# Mineralized Soil tank question.



## CaptainNemo (Jul 11, 2008)

I'm going to ask this here as it is mostly a substrate question about algae.

I have a 4'x2'x2' 120 gal set up with mineralized top soil with muriate of potash, aragonite, and some turface under it. The substrate is capped with inert gravel. I switched to this substrate at the end of August. The tank ran well for the first few months, no initial algae problem etc. Now, however, BBA is going good, GSA is at an annoying level, and I've got some wonderful green stringy stuff growing. Basic specs are:

Filtration 
Fluval 304
Magnum 350
Sump with Phyllantus in it
Koralia 2 for more water movement

Lighting is 7 54W T5HO, one bulb on 12 hours, three bulbs on 9 hours, all 7 bulbs on 5 hours.

Fish
1 4" denisoni barb
9 2" silver angels
4 barilius sp.
9 inlecypris auropurperus (if I spell any of this stuff wrong it's because I don't feel like looking it up!)
3 1.5" garra
4 1.5" bushynose pleco
6 (I think) otos

I've got pressurized CO2, run the drop checker a bit yellow.

So, what I'm thinking and from the way my tank looks it seems as though something is missing. I get decent growth out of some plants, but over all growth has really slowed the last few weeks. I do a 30% water change about every 10 days on average. Sometimes more, sometimes less. The plants do not look deficient, and I know they don't grow as fast in the soil as with like EI. My water tests at basically 0 nitrates, .25 ppm or less phosphate. As an example of terrible growth, my Mexican oakleaf has been "stuck" about 2" below the surface for 3 weeks now. The growth is nice and compact and the color is decent, but it is no longer growing. That certainly never used to be a problem with that plant!

So, the basic question is: Is it possible that the substrate just can't satisfy the needs of all the plants? I added the angels 2 weeks ago hoping some more fertilizer would make a difference, but it hasn't one way or the other. The tank is heavily planted like stupid, probably twice the amount of plants that should be in it.

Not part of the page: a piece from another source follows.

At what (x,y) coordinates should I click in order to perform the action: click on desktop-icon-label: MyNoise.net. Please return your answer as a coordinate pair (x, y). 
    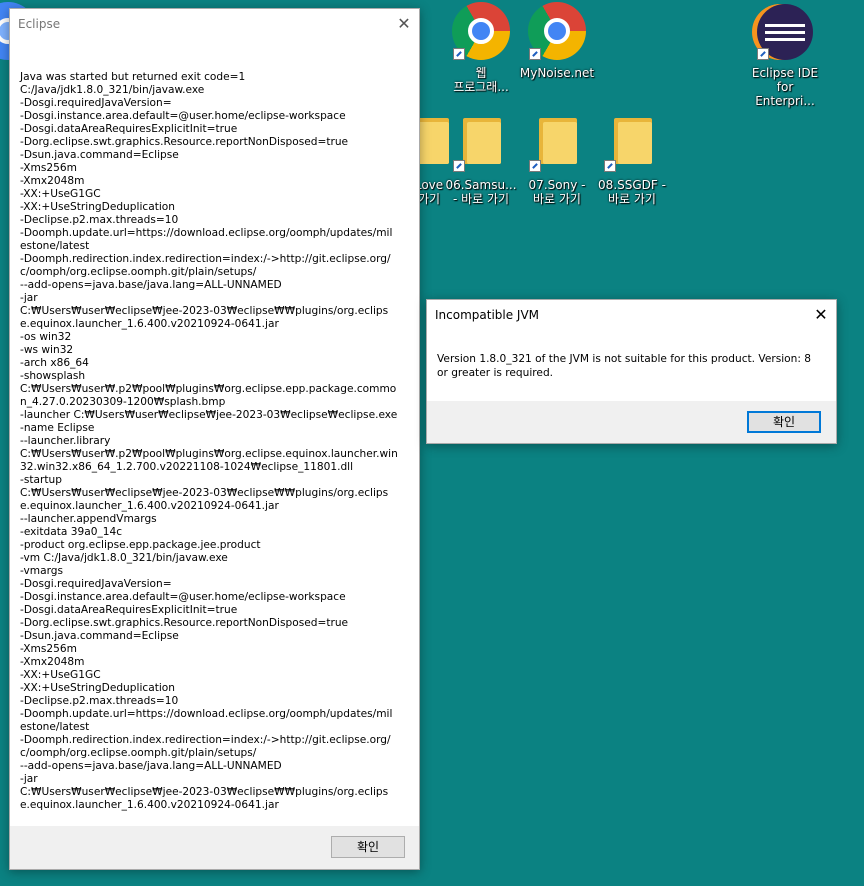
    Looking at the image, I should click on (557, 73).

Sorry for the long post, thanks for reading, any thoughts are appreciated!


----------



## AaronT (Apr 26, 2004)

I think you're lighting is too intense. Try backing it down to only two bulbs for the 12 hour period and 6 bulbs for 4 hours in the middle of that 12 hour period.

Growth does slow down considerably once it's settled in. It sounds as though your potassium has run out. Try dosing 0.01 ppm of potassium daily to see if it helps. Trust me, start with this tiny dosage and keep it there for a couple of weeks. I suspect it will start to turn around again.


----------



## CaptainNemo (Jul 11, 2008)

Thanks for the advice, I'll try the potassium first. I'll back down the lighting if that doesn't seem to fix it.


----------